### Work order
I would like the lines below, from the one with "Export the summary to CSV" through the one with "Screen dimensions: 854x414", copied exactly and without any pictures.

### Provided information

════════════════

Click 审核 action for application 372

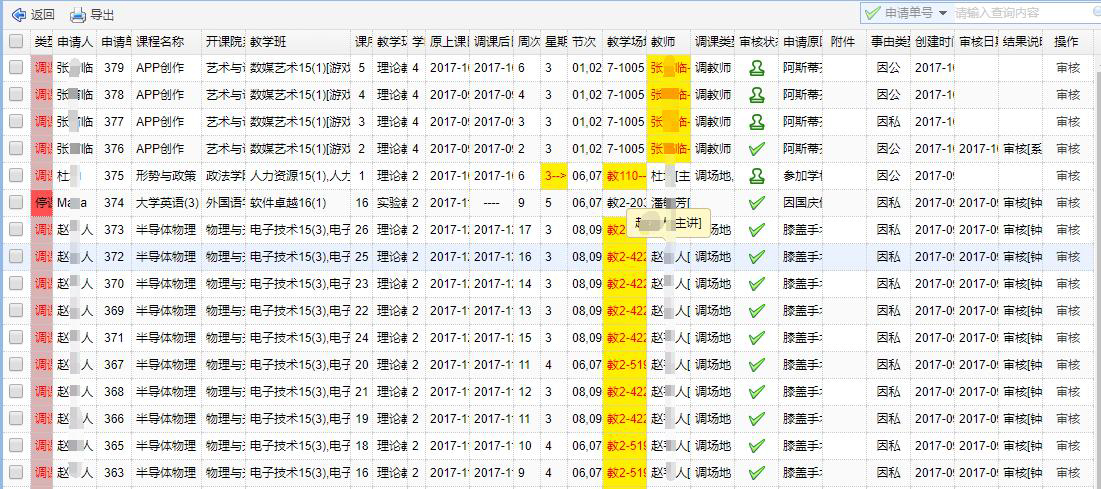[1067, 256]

════════════════

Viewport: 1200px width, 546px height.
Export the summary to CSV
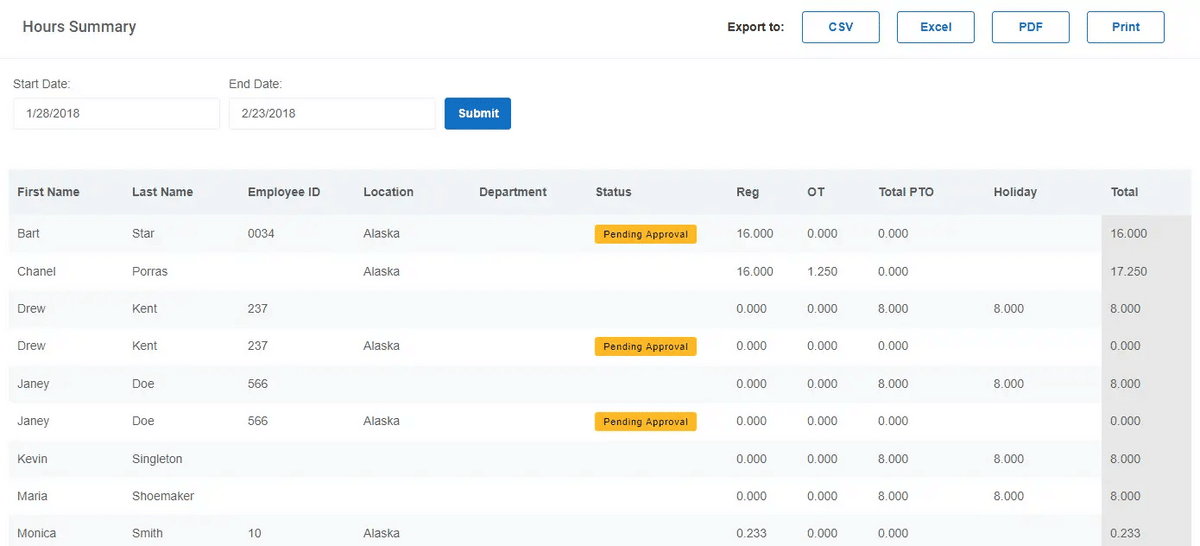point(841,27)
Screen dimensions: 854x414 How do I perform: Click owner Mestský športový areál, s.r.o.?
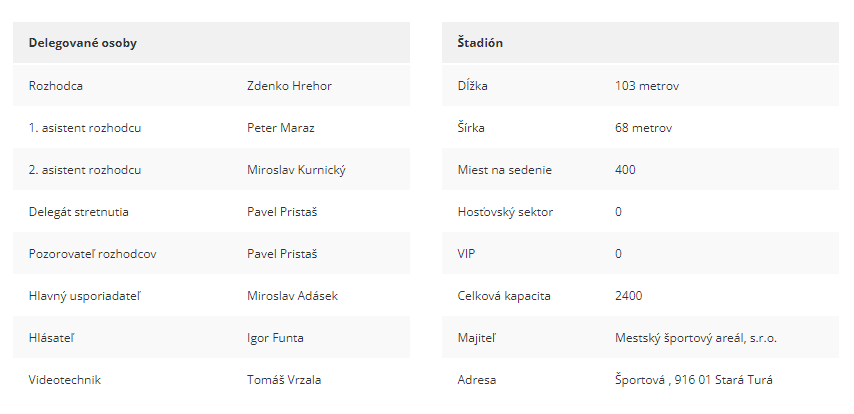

════════════════

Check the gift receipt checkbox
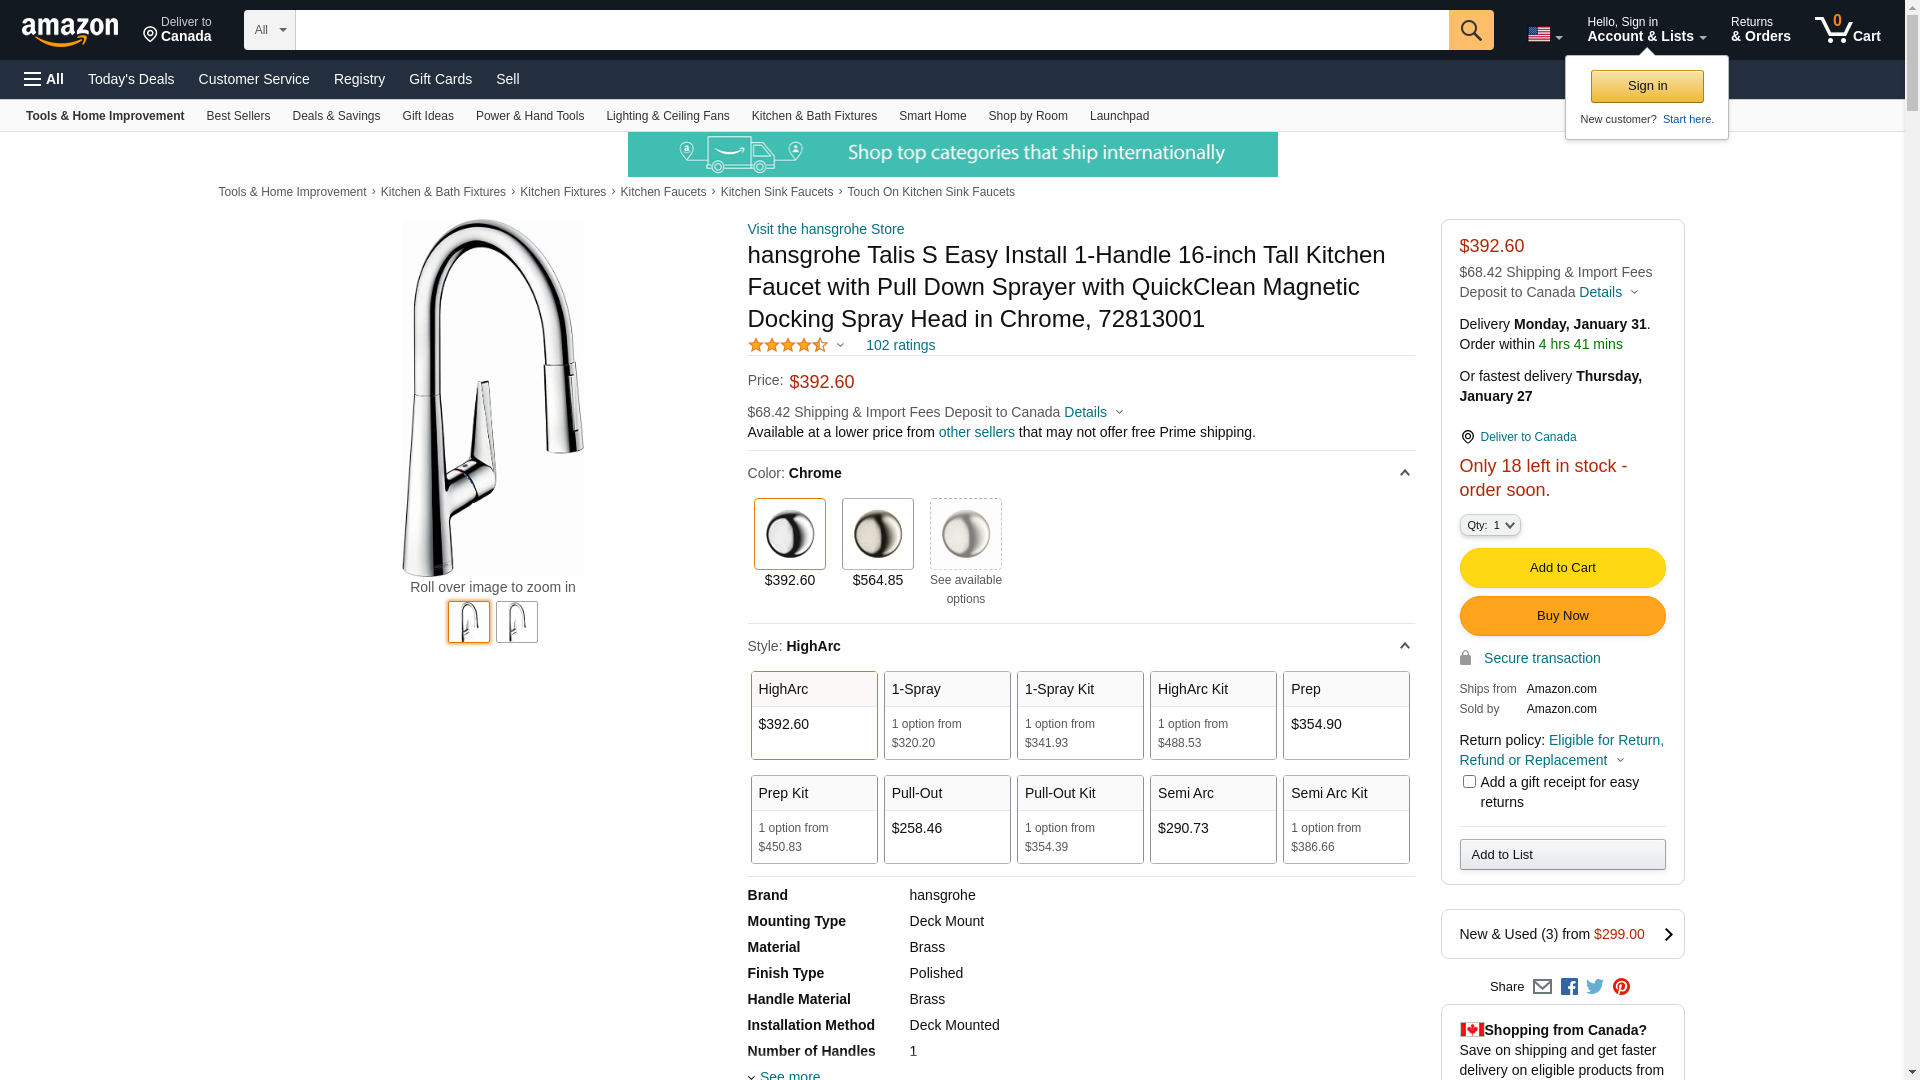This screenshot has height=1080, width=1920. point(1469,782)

════════════════

### Exercise output
Export the summary to CSV
point(841,27)
Screen dimensions: 854x414 How do I perform: Click owner Mestský športový areál, s.r.o.?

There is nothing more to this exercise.